*** Block opens ***
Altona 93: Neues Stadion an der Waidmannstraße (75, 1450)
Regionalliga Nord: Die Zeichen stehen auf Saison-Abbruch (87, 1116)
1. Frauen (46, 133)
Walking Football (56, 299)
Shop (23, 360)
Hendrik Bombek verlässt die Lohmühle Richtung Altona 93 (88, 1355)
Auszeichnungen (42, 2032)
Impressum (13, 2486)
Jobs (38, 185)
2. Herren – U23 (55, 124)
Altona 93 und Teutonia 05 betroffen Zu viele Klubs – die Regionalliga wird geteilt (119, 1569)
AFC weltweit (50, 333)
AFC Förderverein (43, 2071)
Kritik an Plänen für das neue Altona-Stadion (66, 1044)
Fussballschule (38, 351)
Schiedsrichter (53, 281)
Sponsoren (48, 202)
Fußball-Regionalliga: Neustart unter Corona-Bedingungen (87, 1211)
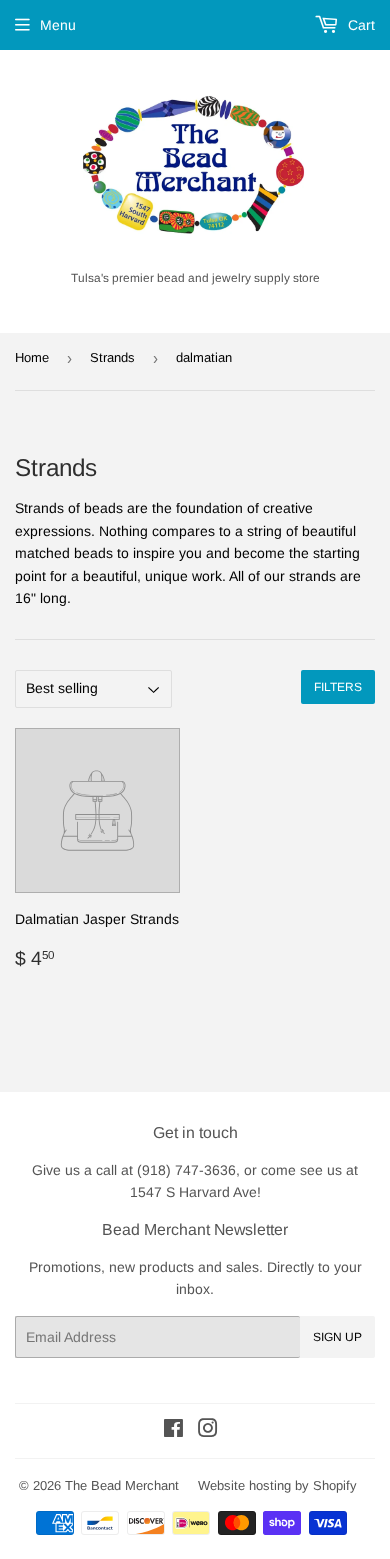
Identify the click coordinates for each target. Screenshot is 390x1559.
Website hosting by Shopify (277, 1485)
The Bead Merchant (122, 1485)
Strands (112, 357)
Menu (58, 25)
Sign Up (337, 1337)
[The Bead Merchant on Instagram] (208, 1431)
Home (32, 357)
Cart (359, 25)
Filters (338, 687)
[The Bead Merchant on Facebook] (173, 1431)
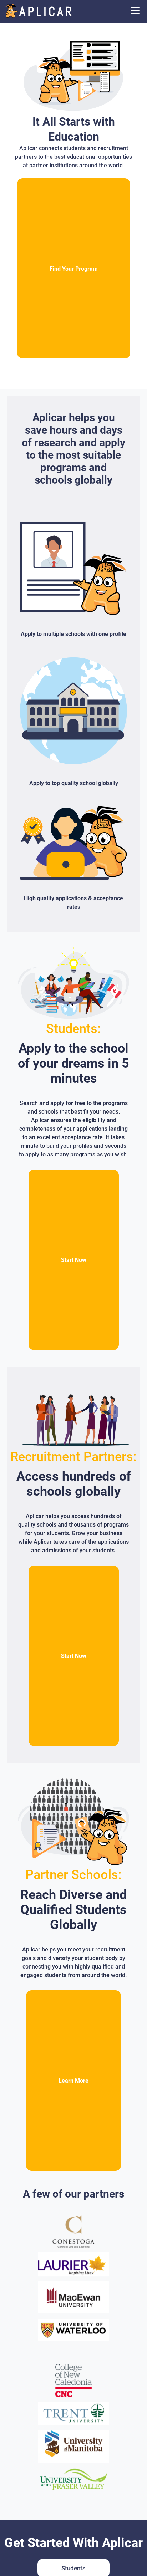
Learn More (73, 2080)
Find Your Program (74, 268)
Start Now (73, 1260)
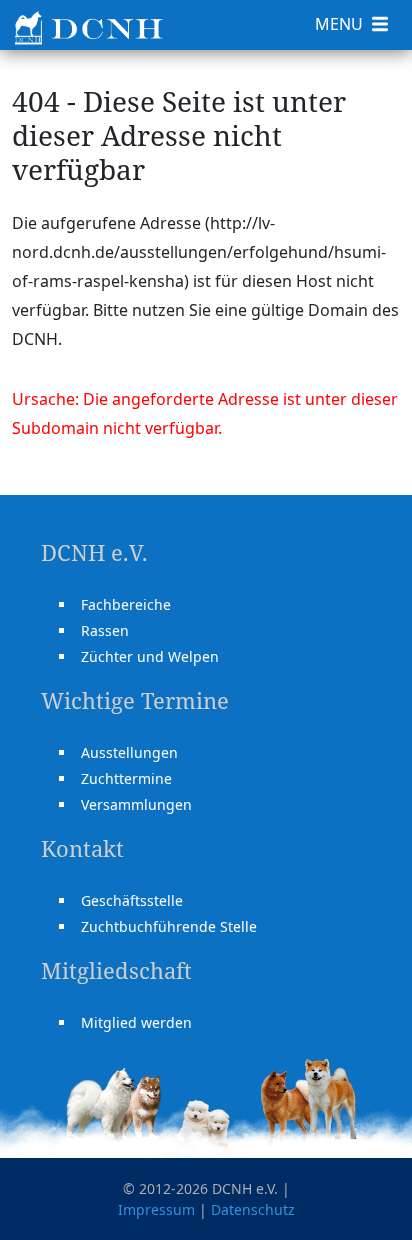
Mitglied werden (136, 1022)
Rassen (105, 630)
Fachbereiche (126, 604)
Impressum (156, 1209)
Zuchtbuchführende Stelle (169, 926)
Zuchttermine (126, 778)
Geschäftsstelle (132, 900)
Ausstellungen (129, 752)
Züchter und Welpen (150, 656)
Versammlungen (136, 804)
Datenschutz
*** Block closes ***
EXERCISE DIRECTIONS>
Every line above that holds "Bead" should be copied out.

WRITTEN SOLUTION>
The Bead Merchant (122, 1485)
[The Bead Merchant on Instagram] (208, 1431)
[The Bead Merchant on Facebook] (173, 1431)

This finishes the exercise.